Since it came to power, the Trump administration has waged a relentless, multi-layered war on immigration.
But it only took a few days of panic over the spread of the novel coronavirus and the disease it causes for the government to start seeing the value of at least some immigrant workers. In an announcement published on March 26, and promoted on its social media channels, the State Department called on foreign medical professionals who already have US visas to either move forward with their plans to come work in the country or, if they are already in the country, to extend their stay.
The announcement was aimed specifically at “those working to treat or mitigate the effects of COVID-19.” So-called “alien physicians”—medical residents who are in the US on a J1 visa, which is meant for exchange programs—were also encouraged to consult with their sponsors to try and extend their stays in the US.
The initial announcement, which was criticized for sounding like a plea for global health workers to abandon their home countries to help the US, was subsequently clarified to note that it only applied to medical professionals who were already in the process of applying for a US visa.
The State Department plea came not long after it suspended all other routine visa services for the foreseeable future in reaction to the spread of coronavirus. Under the Trump administration, long before the pandemic erupted, the US government has moved to limit immigration in myriad ways. Many foreign medical professionals and other hospital workers have been snared in that crackdown, reducing essential staffing at US hospitals at a critical time.
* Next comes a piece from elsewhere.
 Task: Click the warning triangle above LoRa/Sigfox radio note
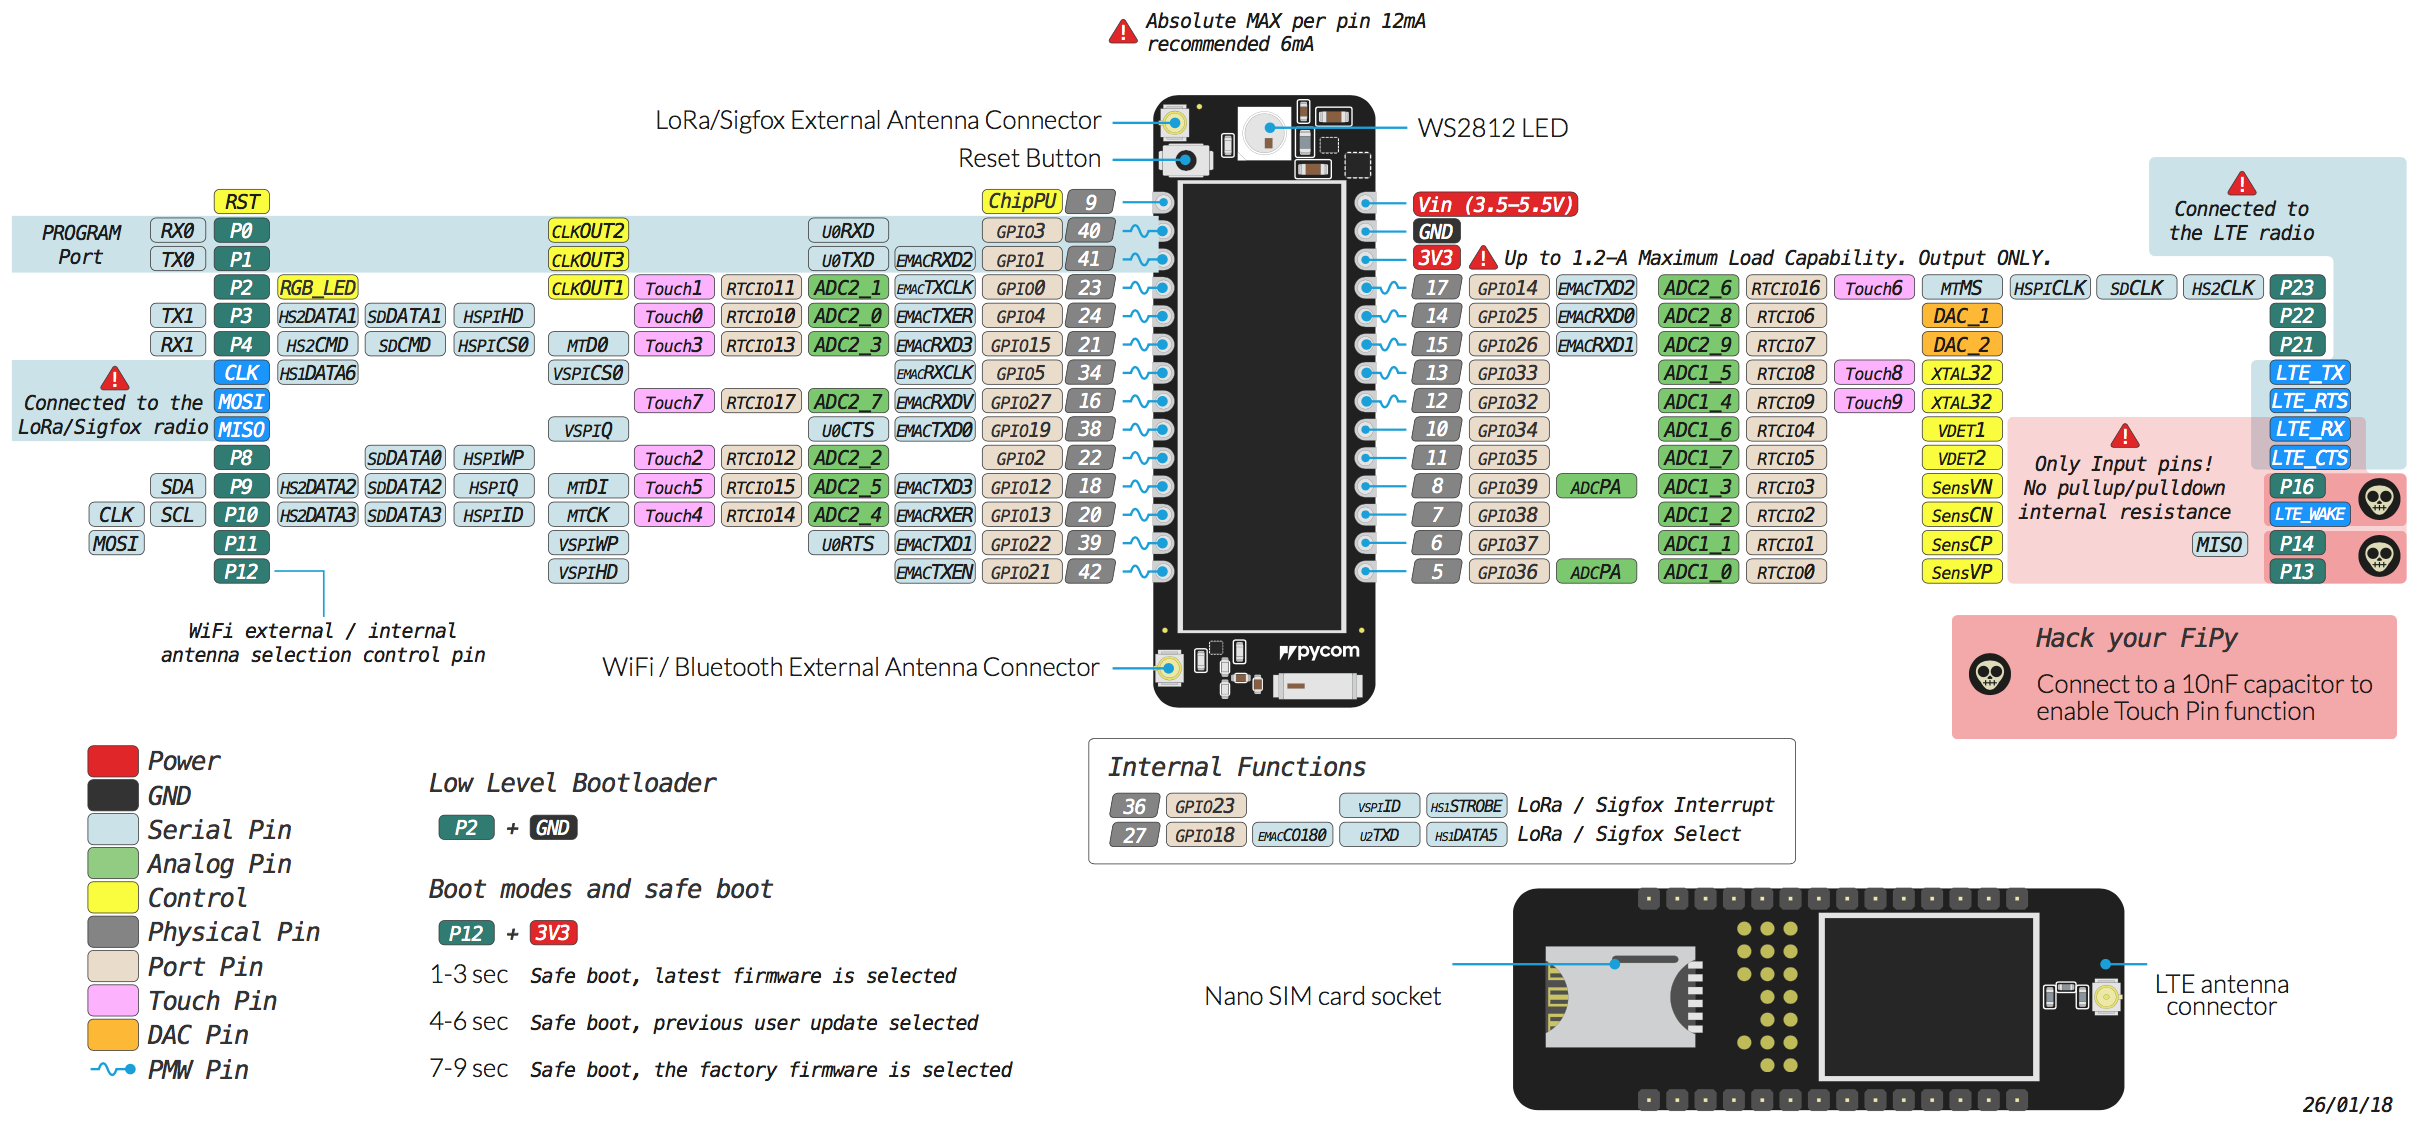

The US had already been anticipating a possible shortage of physicians and medical professionals even before the current coronavirus emergency. The Association of American Medical Colleges (AAMC) estimated that in a decade from now the US would likely face a shortage of about 105,000 physicians. About a fourth of all US health care workers, and a third of doctors, are foreign born.
As the health care system begins to buckle under a dramatically increased patient load, as well as a reduced workforce due to the high percentage of health workers exposed to the virus, encouraging more foreign doctors and nurses to come to the US—and lowering the legal barriers to practicing medicine as a foreign-trained physician—might be necessary.